• _Passage to read_:
A risk factor is something that increases the possibility of developing a disease. Certain conditions or behaviors can increase a person’s chances of developing liver cancer. Having cirrhosis is a risk factor for developing hepatocellular carcinoma (primary liver cancer). Cirrhosis is severe scarring of the liver due to a progression of damage to the liver, usually over many years. People often think that overuse of alcohol is the only way that cirrhosis can occur. In fact, drinking alcohol in excess is only one way in which a person can get cirrhosis.
Long-term (chronic) hepatitis B and hepatitis C infections are linked to liver cancer because they often lead to cirrhosis if they are undiagnosed and/or untreated. Hepatitis B is an exception to the norm in that it can lead to liver cancer without first causing cirrhosis in the progression of liver damage.
People with fatty liver may over time develop complications including cirrhosis, thereby putting them at risk for liver cancer. Certain conditions increase one’s chances of having fatty liver, including obesity, type 2 diabetes, high cholesterol, and high triglycerides.

• _Entries provided_:

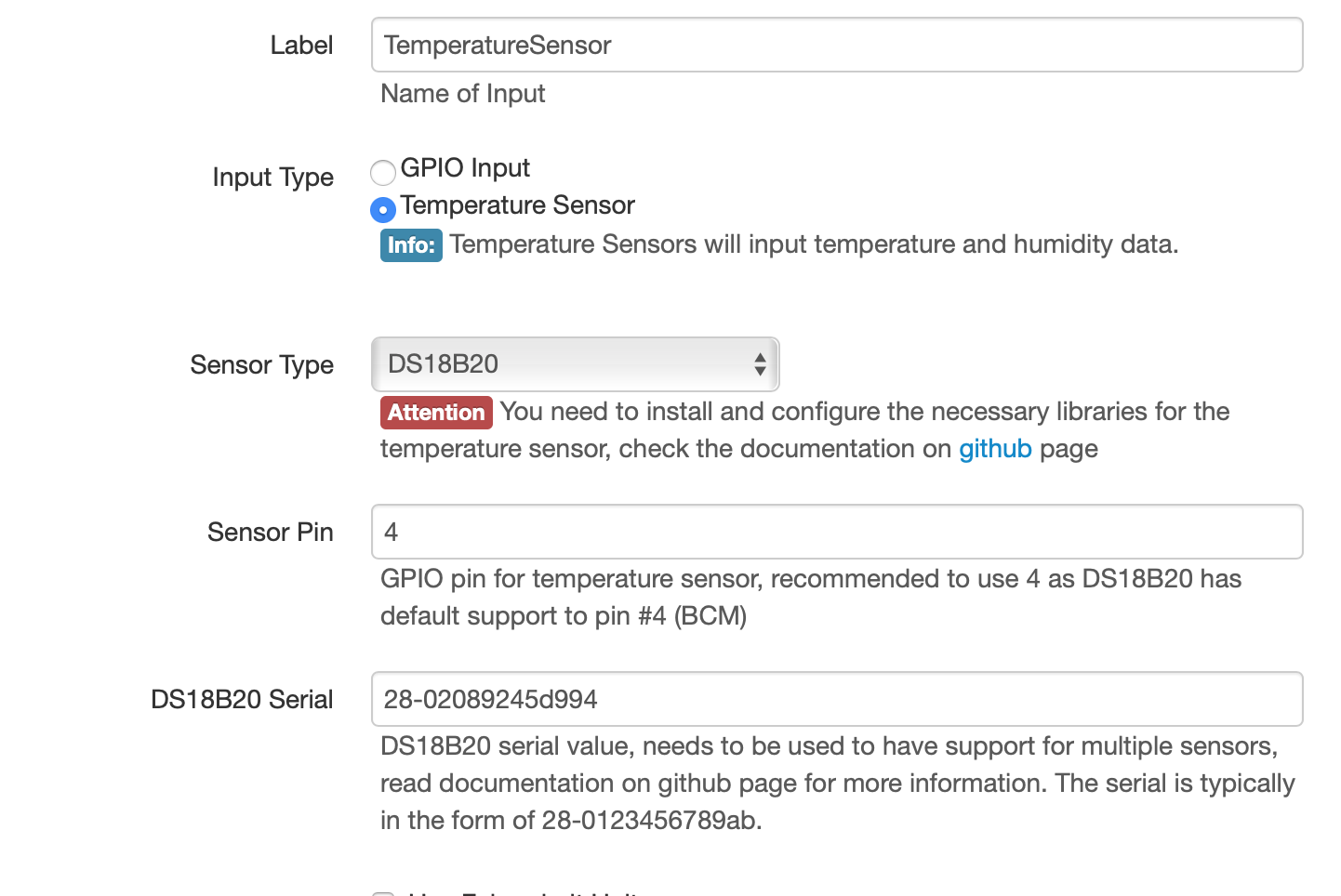Click the Attention badge
The height and width of the screenshot is (896, 1341).
click(436, 413)
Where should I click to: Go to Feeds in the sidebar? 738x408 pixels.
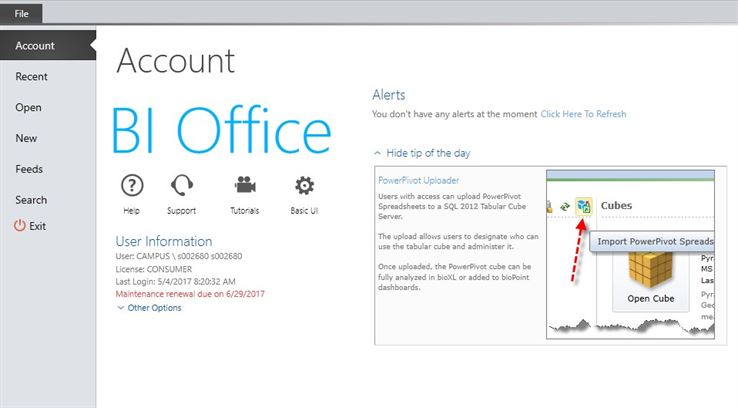click(x=29, y=170)
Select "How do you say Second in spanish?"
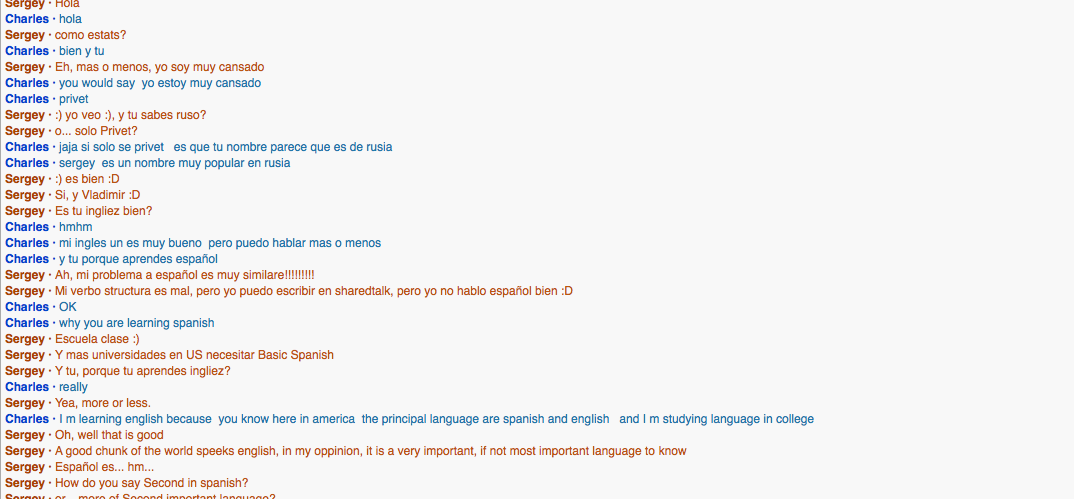The image size is (1074, 499). coord(151,483)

• _Work order_: Pick up the passage on liver cancer risk factors after its last sentence and continue writing it.

• _Answer to the problem_:
People with certain hereditary and/or rare diseases may be prone to developing liver cancer. These include:
Environmental exposure to aflatoxins (poisonous cancer-causing agents produced by molds that grow in soil, decaying vegetation, hay, and grains) may lead to liver cancer.
Finally, long-term use of anabolic steroids has been linked to the development of liver cancer in some people.
People with any risk factor, or those who have been diagnosed with cirrhosis, should speak with their doctors about cancer screening and surveillance so that should cancer develop, it may be diagnosed sooner rather than later.